Chico Batata Fotos/Instagram

O Brasil se prepara para a chegada de um El Niño de forte intensidade a partir de junho, fenômeno climático que pode provocar eventos extremos em diferentes regiões do país. Especialistas apontam que o episódio 2026/2027 tem potencial para se tornar um dos mais intensos já registrados, recebendo inclusive o apelido de “Super El Niño”.

O fenômeno ocorre devido ao aquecimento anormal das águas do Oceano Pacífico Equatorial, provocado pelo enfraquecimento dos ventos alísios. Essa alteração interfere na circulação atmosférica global e influencia diretamente os regimes de chuva e temperatura em diversas partes do mundo.

Historicamente, o El Niño costuma provocar redução das chuvas no Norte e Nordeste do Brasil, enquanto aumenta a frequência de precipitações intensas na Região Sul. Também pode favorecer ondas de calor em áreas do Centro-Oeste e Sudeste.

Entre os episódios mais marcantes registrados nas últimas décadas estão os eventos de 1992/93, 1994/95, 1997/98, 2015/16 e 2023/24, que deixaram impactos significativos sobre a população, a economia e a infraestrutura do país.

Especialistas destacam que o El Niño de 2015/2016 foi um dos mais intensos em termos de aquecimento das águas do Pacífico, enquanto o evento de 2023/2024 ficou marcado pela magnitude dos danos provocados em diferentes regiões brasileiras.

Eventos anteriores deixaram rastros de destruição

Durante o episódio de 2015/2016, a Região Norte enfrentou uma das secas mais severas de sua história. Comunidades ficaram isoladas devido à redução drástica do nível dos rios, comprometendo o transporte fluvial e o abastecimento de alimentos, água potável, medicamentos e combustíveis.

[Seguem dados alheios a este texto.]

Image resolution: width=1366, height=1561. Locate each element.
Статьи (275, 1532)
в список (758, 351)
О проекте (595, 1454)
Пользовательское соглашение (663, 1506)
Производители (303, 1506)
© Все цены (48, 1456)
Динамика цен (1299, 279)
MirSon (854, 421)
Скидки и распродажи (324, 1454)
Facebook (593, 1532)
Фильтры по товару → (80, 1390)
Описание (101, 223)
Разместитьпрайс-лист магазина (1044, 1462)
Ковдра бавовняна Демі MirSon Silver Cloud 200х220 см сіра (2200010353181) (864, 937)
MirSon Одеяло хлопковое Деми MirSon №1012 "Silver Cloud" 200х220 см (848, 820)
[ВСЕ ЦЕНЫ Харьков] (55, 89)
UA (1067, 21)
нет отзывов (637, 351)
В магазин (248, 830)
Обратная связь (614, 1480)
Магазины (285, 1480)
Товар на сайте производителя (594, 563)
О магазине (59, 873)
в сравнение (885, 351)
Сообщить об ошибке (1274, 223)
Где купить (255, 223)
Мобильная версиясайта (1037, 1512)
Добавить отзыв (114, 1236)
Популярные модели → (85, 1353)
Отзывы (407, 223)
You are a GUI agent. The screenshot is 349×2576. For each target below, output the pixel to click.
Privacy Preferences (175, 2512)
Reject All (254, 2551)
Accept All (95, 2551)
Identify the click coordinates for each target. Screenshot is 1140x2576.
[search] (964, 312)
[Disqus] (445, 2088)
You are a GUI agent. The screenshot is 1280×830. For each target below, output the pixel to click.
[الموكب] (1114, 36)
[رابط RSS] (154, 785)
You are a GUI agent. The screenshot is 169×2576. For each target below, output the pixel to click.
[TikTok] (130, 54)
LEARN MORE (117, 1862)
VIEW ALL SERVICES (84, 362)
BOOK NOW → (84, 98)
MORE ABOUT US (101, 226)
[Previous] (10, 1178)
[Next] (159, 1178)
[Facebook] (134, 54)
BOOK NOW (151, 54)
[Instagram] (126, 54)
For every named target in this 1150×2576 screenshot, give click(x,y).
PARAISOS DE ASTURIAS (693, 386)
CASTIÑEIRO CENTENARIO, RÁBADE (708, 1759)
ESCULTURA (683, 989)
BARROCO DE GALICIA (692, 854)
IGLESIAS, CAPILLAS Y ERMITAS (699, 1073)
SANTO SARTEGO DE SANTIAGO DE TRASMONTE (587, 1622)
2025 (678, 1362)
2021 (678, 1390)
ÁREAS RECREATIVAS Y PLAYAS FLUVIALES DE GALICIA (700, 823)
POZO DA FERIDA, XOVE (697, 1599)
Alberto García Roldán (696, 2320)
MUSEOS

Além dos impactos sociais, a estiagem provocou mortalidade de peixes, aumento das queimadas e agravamento de problemas respiratórios na população. O setor agrícola também registrou perdas expressivas em diversas áreas produtoras.

Já o El Niño de 2023/2024 ficou marcado pelas enchentes históricas registradas no Rio Grande do Sul. Sob influência do fenômeno e da atuação de sistemas meteorológicos persistentes, centenas de municípios foram afetados por inundações, deslizamentos e danos à infraestrutura.

Ao mesmo tempo, regiões do Norte registraram níveis historicamente baixos em importantes rios da Amazônia, enquanto áreas do Centro-Oeste e Sudeste enfrentaram ondas de calor prolongadas e períodos de estiagem severa.

Especialistas defendem que o fortalecimento das ações de prevenção, o monitoramento constante e o planejamento integrado entre governos são fundamentais para reduzir os impactos de eventos climáticos extremos.

A expectativa é que os próximos meses sejam acompanhados com atenção por órgãos meteorológicos e de defesa civil, que já monitoram a evolução das condições oceânicas e atmosféricas associadas ao novo episódio do El Niño.